Result 2.2: Reconsider the situation from Result 1.2. The point $P$ is one of the intersection points of the circles $(BKPRS)$ and $(CLPQR)$. Let $Y$ be the other intersection.

Then the points $P,Y,H$ are colinear.

Proof: Here i am missing a synthetic idea, so in order to buy my freedom and submit a solution the proof will be an analytic one, using barycentric coordinates. Computations are straightforward.

Let $a,b,c$ be the (lengths of the) sides of $\Delta ABC$.

A point $W$ has (true) barycentric coordinates $x,y,z$ if $x+y+z=1$ and $W=xA+yB+zC$ (afix computation), i.e. iff for one or any reference point $O$ in the plane we have (vectorially) $OW=xOA+yOB+zOC$. Sometimes, rather often, we use the notation $(x:y:z)$ for the coordinates, in this case one has to divide by the sum $x+y+z\ne 0$, so $(x:y:z)$ is $\displaystyle \left( \frac x{x+y+z}, \frac y{x+y+z}, \frac z{x+y+z} \right) $.

Barycentric coordinates are collected for instance in the ETC (encyclopedia of triangle centers). Central triangles are also important in the context. (The triangle $PQR$ is one of them, i can not identify which on right now.)

The incenter $I=X(1)$ has (inhomogenous) barycentric coordinates $(a:b:c)$. The point $A$ has coordinates $(1:0:0)$. The point $P$ is on $IA$ and we have already computed $AP:AI=\cos A$, so $$ \begin{aligned} P &=\cos A\cdot I + (1-\cos A)\cdot A\\ &=\cos A\left(\ \frac a{a+b+c},\ \frac b{a+b+c},\ \frac c{a+b+c}\ \right) + (1-\cos A)(1,0,0) \\ &=\left(\ 1- \cos A\frac {b+c}{a+b+c},\ \cos A\frac b{a+b+c},\ \cos A\frac c{a+b+c}\ \right) \\ &=\left(\ \frac {a+b+c}{\cos A}-(b+c)\ :\ b\ :\ c\ \right) \\ &=(x_P:b:c)\ . \end{aligned} $$ The expression $x_P$ is defined by the last line.

Similar computations give $Q=(a:y_Q:c)$, and $R=(a:b:z_R)$ with similar expressions for $y_Q$, $z_R$.

(We can replace at any point $\cos A$ by the rational expression in $a,b,c$ extracted from $a^2=b^2+c^2-2bc\cos A$. The other cosine values for $B,C$, too.)

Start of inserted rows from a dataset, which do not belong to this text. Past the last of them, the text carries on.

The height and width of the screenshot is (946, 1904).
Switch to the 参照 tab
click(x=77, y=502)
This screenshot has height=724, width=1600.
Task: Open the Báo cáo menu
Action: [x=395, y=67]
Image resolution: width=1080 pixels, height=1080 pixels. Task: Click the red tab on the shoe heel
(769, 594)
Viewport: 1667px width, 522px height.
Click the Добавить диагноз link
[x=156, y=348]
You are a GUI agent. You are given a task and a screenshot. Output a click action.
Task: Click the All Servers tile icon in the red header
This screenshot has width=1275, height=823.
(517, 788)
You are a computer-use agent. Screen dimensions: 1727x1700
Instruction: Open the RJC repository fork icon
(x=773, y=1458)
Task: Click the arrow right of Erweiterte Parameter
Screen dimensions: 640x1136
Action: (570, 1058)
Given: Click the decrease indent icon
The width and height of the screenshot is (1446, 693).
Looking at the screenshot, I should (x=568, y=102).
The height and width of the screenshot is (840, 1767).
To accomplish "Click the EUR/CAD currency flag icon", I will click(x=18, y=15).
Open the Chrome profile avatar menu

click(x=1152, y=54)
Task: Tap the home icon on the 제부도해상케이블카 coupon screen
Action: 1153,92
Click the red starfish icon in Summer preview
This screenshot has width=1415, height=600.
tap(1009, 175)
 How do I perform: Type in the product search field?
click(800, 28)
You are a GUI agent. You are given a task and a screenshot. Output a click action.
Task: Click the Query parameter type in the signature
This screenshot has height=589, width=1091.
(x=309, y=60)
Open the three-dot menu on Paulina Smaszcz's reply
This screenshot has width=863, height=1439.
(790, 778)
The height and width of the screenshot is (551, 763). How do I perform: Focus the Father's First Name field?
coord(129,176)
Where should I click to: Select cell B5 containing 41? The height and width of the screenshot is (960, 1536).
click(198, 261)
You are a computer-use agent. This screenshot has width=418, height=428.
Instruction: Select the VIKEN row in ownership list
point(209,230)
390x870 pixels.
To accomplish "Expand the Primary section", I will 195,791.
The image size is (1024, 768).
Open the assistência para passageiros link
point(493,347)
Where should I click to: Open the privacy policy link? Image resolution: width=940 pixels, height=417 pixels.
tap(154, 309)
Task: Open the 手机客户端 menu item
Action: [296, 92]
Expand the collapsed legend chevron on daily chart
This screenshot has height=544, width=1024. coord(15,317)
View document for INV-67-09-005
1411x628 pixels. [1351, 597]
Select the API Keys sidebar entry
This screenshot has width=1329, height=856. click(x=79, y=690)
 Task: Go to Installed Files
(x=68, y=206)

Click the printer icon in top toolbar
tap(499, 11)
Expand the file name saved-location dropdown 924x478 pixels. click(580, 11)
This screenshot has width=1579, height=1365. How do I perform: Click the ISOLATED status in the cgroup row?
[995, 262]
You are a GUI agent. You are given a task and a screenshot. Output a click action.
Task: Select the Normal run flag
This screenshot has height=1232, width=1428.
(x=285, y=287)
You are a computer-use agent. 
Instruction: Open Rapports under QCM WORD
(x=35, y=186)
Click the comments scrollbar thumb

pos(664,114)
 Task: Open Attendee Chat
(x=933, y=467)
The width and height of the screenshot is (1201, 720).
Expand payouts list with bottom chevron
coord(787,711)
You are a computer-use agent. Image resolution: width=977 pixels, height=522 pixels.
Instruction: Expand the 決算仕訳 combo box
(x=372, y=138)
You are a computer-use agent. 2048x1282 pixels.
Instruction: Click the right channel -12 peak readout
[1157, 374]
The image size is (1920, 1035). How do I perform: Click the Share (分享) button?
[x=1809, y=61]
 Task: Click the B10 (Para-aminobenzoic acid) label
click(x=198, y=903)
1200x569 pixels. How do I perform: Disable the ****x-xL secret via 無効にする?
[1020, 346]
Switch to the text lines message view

The general homogenous equation of a circle in barycentric coordinates $(x:y:z)$ is $$ 0=-a^2yz-b^2xz-c^2xy +(ux+vy+wz)(x+y+z)\ . $$ We need the specific equation for the circle $(CPQ)$ first, and denote by $u_1,v_1,w_1$ the matching coefficients. (I.e. the specific values for the unknowns $u,v,w$ that verify.) Since $C(0,0,1)$ verifies, we get for instance immediately $w_1=0$. The other values are not so simple, so i decided to get computer help, here sage. For the circle $(BPQ)$ we obtain coefficients $u_2,v_2,w_2$, as a matter of notation, and this time $v_2=0$ since $B(0,1,0)$ verifies the equation.

The following sage code checks in a simple manner, that the orthocenter $$ H=(\tan A:\tan B:\tan C) = \left( \frac a{\cos A}: \frac b{\cos B}: \frac c{\cos C} \right) $$ is on the line $(u_1-u_2)x+(v_1-v_2)y+(w_1-w_2)z=0$, which is the intersection of the two circles, obtained by formally subtracting there equations. (And dividing by $x+y+z\ne 0$.)

var('a,b,c,u,v,w');

def eq(point):
    x, y, z = point
    return -a^2*y*z -b^2*z*x -c^2*x*y + (u*x + v*y + w*z)*(x+y+z)

cosA = (b^2 + c^2 - a^2) / (2*b*c)
cosB = (c^2 + a^2 - b^2) / (2*c*a)
cosC = (a^2 + b^2 - c^2) / (2*a*b)

xP = (a+b+c)/cosA - b - c
yQ = (a+b+c)/cosB - c - a
zR = (a+b+c)/cosC - a - b

P = (xP, b, c)
Q = (a, yQ, c)
R = (a, b, zR)

A = (1,0,0)
B = (0,1,0)
C = (0,0,1)

solCPQ = solve( [eq(P), eq(Q), eq(C)], [u,v,w], solution_dict=1 )[0]
solBPR = solve( [eq(P), eq(R), eq(B)], [u,v,w], solution_dict=1 )[0]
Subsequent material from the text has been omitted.